Extended Data Fig. 1: Stratifying glioma patients.
From: Amplifying mutational profiling of extracellular vesicle mRNA with SCOPE
(a) SCOPE analyzed plasma samples collected from radiologically confirmed glioma patients. Tissue samples were used for clinical pathology. (b) Target RNA sequences for glioma-SCOPE analyses. IDH1 probes were designed to detect wild-type (WT) and single nucleotide mutation (R132H), and EGFR probes to detect WT as well as the variant III (EGFRvIII) resulting from genomic deletion of exons 2–7 in the EGFR gene. (c) The specificity of glioma-SCOPE probes was evaluated.
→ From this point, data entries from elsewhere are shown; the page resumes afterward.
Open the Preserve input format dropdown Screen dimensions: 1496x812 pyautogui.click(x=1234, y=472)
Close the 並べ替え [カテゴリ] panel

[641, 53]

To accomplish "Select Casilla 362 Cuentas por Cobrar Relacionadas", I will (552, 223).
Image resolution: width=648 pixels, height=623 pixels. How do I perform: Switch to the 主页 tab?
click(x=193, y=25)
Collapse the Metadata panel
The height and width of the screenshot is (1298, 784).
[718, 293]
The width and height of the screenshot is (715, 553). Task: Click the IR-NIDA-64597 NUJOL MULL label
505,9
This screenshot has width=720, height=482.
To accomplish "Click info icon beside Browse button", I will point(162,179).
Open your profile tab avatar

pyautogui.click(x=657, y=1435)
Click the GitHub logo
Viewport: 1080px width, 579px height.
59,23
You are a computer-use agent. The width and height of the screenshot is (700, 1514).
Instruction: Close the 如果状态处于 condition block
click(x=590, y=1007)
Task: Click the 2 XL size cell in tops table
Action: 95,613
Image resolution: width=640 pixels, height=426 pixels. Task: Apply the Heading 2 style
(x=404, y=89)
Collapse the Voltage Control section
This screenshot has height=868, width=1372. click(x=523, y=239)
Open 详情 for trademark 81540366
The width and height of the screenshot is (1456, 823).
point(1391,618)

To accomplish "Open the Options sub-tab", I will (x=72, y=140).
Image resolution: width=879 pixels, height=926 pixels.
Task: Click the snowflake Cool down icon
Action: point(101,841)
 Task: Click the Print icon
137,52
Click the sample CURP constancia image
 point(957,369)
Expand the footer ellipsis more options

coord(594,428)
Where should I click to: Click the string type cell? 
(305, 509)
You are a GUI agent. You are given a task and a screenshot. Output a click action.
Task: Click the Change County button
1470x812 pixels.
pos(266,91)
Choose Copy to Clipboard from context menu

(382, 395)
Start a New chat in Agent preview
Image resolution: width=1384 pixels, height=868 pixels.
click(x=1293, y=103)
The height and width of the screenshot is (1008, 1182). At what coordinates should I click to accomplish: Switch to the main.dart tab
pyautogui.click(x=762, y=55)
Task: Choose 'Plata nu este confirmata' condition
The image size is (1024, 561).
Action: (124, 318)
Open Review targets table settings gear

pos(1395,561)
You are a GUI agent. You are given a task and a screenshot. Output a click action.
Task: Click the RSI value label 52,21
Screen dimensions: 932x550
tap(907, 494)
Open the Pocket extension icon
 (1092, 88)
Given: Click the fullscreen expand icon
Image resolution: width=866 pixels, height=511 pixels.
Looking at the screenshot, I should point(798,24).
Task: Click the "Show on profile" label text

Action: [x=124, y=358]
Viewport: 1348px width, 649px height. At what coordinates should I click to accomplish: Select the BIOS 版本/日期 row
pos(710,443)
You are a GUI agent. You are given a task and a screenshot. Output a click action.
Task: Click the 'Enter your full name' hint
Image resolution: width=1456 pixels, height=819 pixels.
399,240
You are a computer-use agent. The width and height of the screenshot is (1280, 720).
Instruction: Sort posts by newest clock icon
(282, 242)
The designed probes achieved a high signal contrast (>30) between on-target and off-target samples. Synthetic RNA samples (1 nM) were used. The heatmap displays mean values from technical triplicate measurements. a.u., arbitrary unit. (d) Application of SCOPE to profile EVs for IDH1 (WT, R132H) and EGFR (WT, vIII). EVs were harvested from glioma cell lines. The results confirmed that EVs reflected the genotype of parent glioma cells. Data are shown as mean ± s.d. from biological triplicates. a.u., arbitrary unit. (e) Plasma EVs were analyzed via SCOPE for IDH1 (WT, R132H) and EGFR (WT, vIII). Control samples were from healthy donors (n = 15). Glioma samples were from patients with different genotypes: EGFR amplification (GBM-WT; n = 20), IDH1-R132H mutation (n = 20), and EGFRvIII mutation (n = 20). The SCOPE assay identified glioma patients and correctly stratified them according to their molecular genotypes. The heatmap shows mean values from technical triplicate measurements.